The Street (1976, Caroline Leaf)
Story of the summer grandma lay dying in the back bedroom, as told by the grandson who wanted that room for himself. Brilliant animation, looks like charcoal, with erasures visible under the movement. Internet says it was paintings on glass, lovely. Leaf made a pile of animated shorts – I’ve watched her Kafka Metamorphosis one.
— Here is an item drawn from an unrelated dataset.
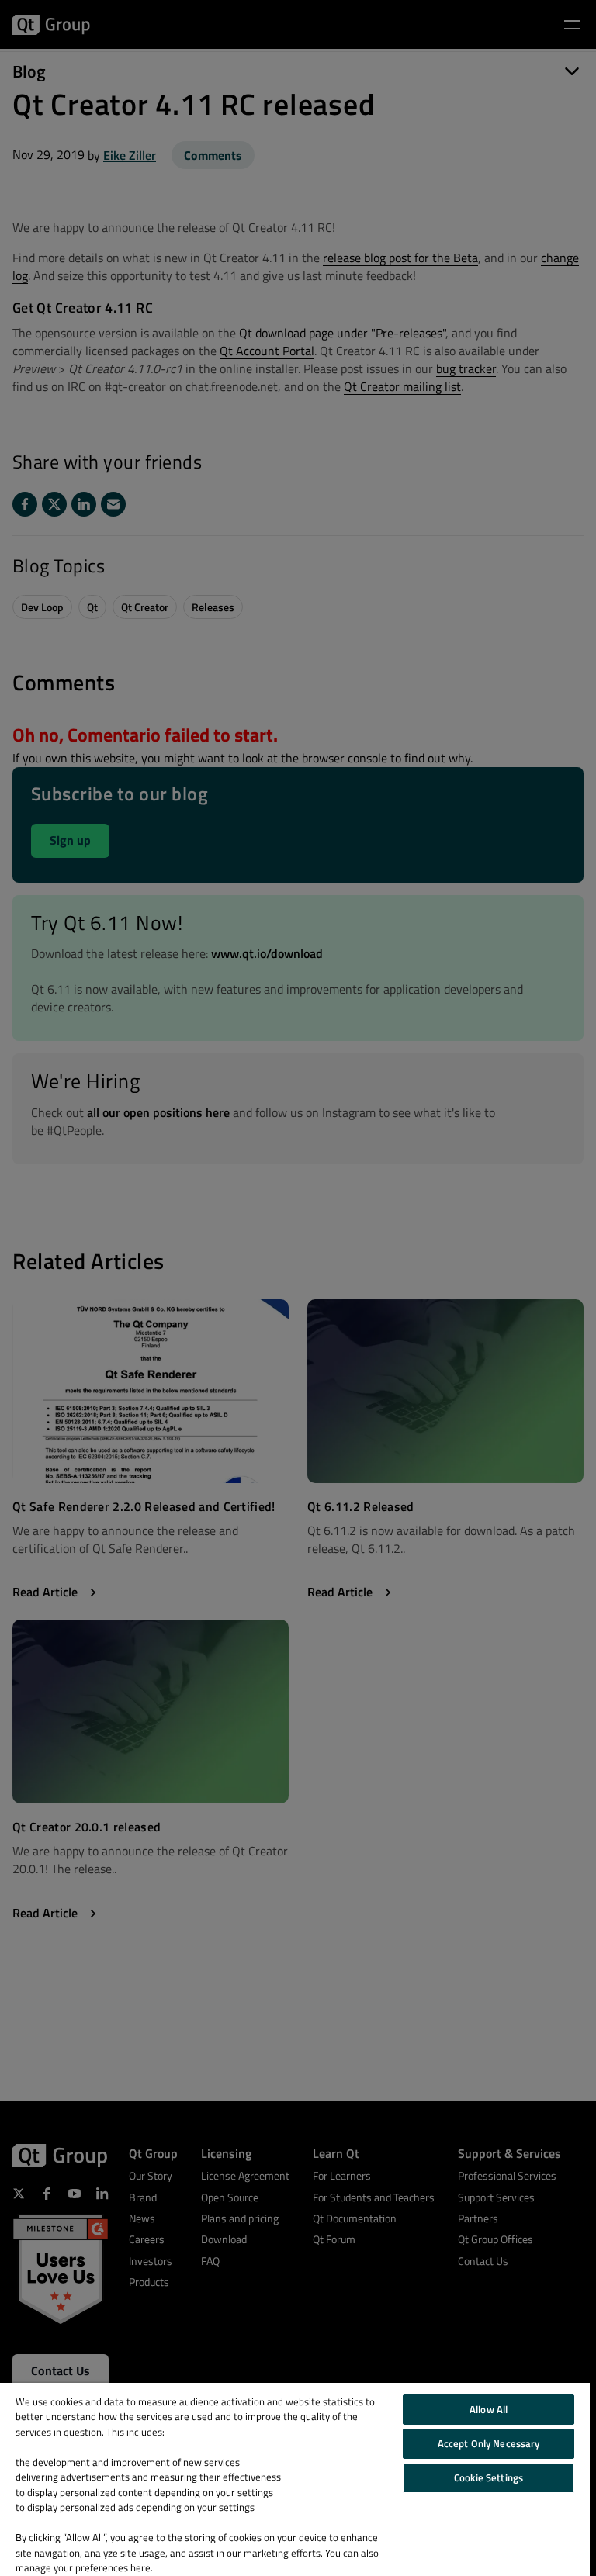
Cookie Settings (488, 2477)
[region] (295, 2479)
Did not win the oscar – the movie that beat it is described by an IMDB reviewer as “eye-gougingly dull”.
Is It Always Right To Be Right? (1970, Lee Mishkin)
A 1960’s political generational-gap movie, also featuring sexual and race differences. “Everyone was right – of course – and they knew it.” Pretty below-average animation with a heavy-handed message, but still won the oscar. the director also worked on Mister Magoo shorts and a 1980’s bionic superhero show, ending up on The Simpsons.
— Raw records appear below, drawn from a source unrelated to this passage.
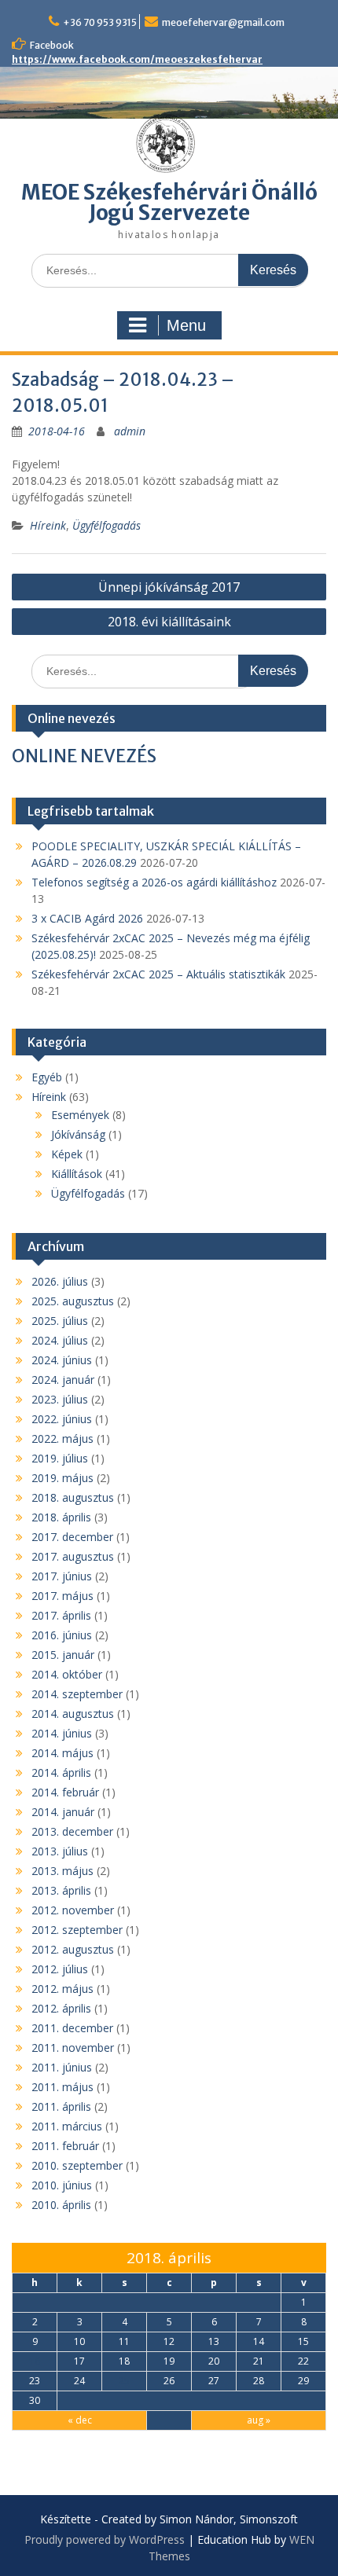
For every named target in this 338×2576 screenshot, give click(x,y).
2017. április (61, 1615)
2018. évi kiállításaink (169, 621)
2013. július (59, 1851)
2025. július (59, 1320)
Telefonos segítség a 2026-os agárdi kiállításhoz (154, 882)
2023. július (59, 1399)
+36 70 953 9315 (100, 22)
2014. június (61, 1733)
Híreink (48, 525)
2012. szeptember (77, 1929)
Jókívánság (78, 1134)
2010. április (61, 2204)
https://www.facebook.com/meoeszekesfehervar (137, 59)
Le Chapeau/The Hat (2000, Michele Cournoyer)
An insane morph-drawing of women, sex and hats. Internet says: “An exotic dancer recalls an incident from her childhood where she was physically abused by a male visitor,” but I was busy being impressed by the animation and missed the point.
Munro (1961, Gene Deitch)
Reminiscent of The Bear That Wasn’t. A four-year-old boy is drafted into the army. He tries to tell everyone that he’s four, but every draftee has an excuse to try avoiding the draft, and that one doesn’t fly. Won the oscar over a Czech film, a Disney short about a tiny elephant, a Sylvester cat cartoon and a Chuck Jones sheet-music sketch. Writer Jules Feiffer had a weird career, including Carnal Knowledge and Altman’s Popeye. The director worked at UPA, did some Popeye shorts and a version of Where The Wild Things Are.
Girls Night Out (1987, Joanna Quinn)
A housewife and her buddies blow off steam by partying at a male strip joint while her miserable-looking husband watches television at home, unaware. Nice Bill Plympton-looking animation, with great flickering shadows coming from the TV set.
Just a Gigolo (1932, Dave Fleischer)
Live-action singer Irene Bordoni intrudes into an unusually short Betty Boop cabaret cartoon to sing her gigolo song with follow-the-bouncing-ball onscreen lyrics.